▶ _TEXT_
Many early air theorists believed airpower would never be able to grow and reach its true potential if it was dominated by surface officers. Airpower was so unlike traditional warfare, officers raised in the army and navy would have difficulty understanding it. (Obviously, the task was not insurmountable; virtually all the early airmen began their careers as soldiers and sailors.) On a more practical level, the question of who controlled airpower became an administrative one. If the air force was subservient to the other services, then it was those services that determined such things as organization, doctrine, force structure and manning. The American Army Air Service, for example, was commanded by non-aviators, divided up and attached to individual surface units, was told what types of aircraft to procure and what missions to fly with those aircraft, and informed by non-flyers which airmen would be promoted and which would not. To say that airmen believed such a setup stifled their potential would be an understatement. For fundamental bureaucratic reasons airmen wanted a separate service. At a higher level of abstraction, they also believed that airpower was most effective when commanded by an airmen who understood its unique characteristics.
Surface warfare is largely a linear affair defined by terrain and figures on a map. Although the modern battlespace has expanded dramatically, ground forces still have a primarily tactical focus and tend to be concerned primarily with an enemy or obstacles to their immediate front. Certainly, ground commanders worry about events beyond their immediate reach, but when operations move at an average of a few miles each day, such concerns are long term. New weapons have extended the range armies can strike, and subsequently expanded their area of concern; nonetheless, this extension is slight relative to airpower. An airplane can deliver several tons of ordnance in a few minutes at a distance of hundreds of miles, and this requires an ability to think in operational and strategic level terms. Airmen must take a broader view of war because the weapons they command have effects at broader levels of war. Space-based assets, as well as airborne systems such as AWACS and JSTARS, help provide a theater-wide perspective. Moreover, Desert Storm was truly a global airwar--the first of its kind--with personnel all over the world playing direct roles. For example, space operators in Cheyenne Mountain, Colorado, detected and tracked Iraqi Scud launches and then relayed that information to Patriot batteries in Saudi Arabia. Similarly, B-52s launched from airbases in Louisiana flew non-stop to bomb targets in Iraq. Finally, airlifters flew dozens of missions each day from the United States to the Middle East to deliver supplies and personnel.

▶ _EXCERPTED RECORDS_
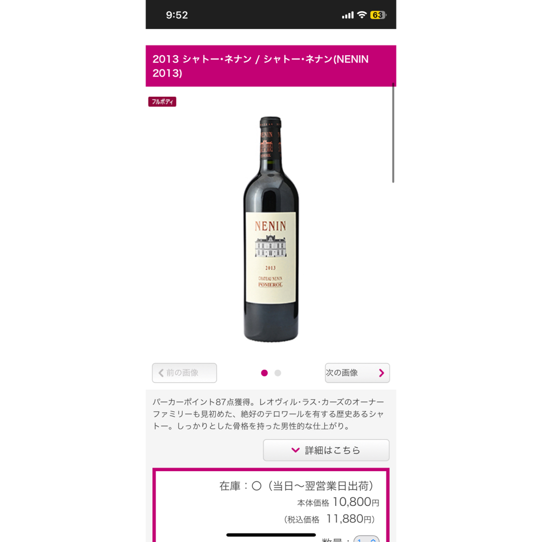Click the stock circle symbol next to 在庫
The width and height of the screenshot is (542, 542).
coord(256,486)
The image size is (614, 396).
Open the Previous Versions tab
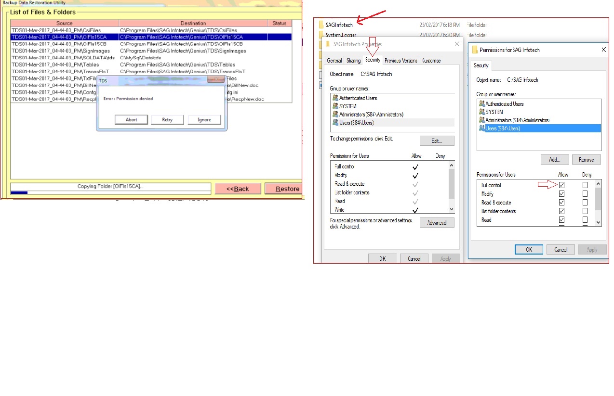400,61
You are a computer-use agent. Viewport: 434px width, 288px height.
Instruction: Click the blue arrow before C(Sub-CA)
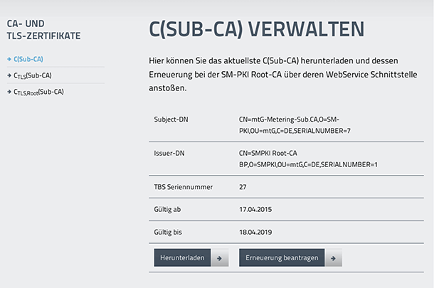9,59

▶ _STATED PROBLEM_
In the text on airpower, from where did the B-52s that bombed targets in Iraq launch?

▶ _TASK RESULT_
From airbases in Louisiana.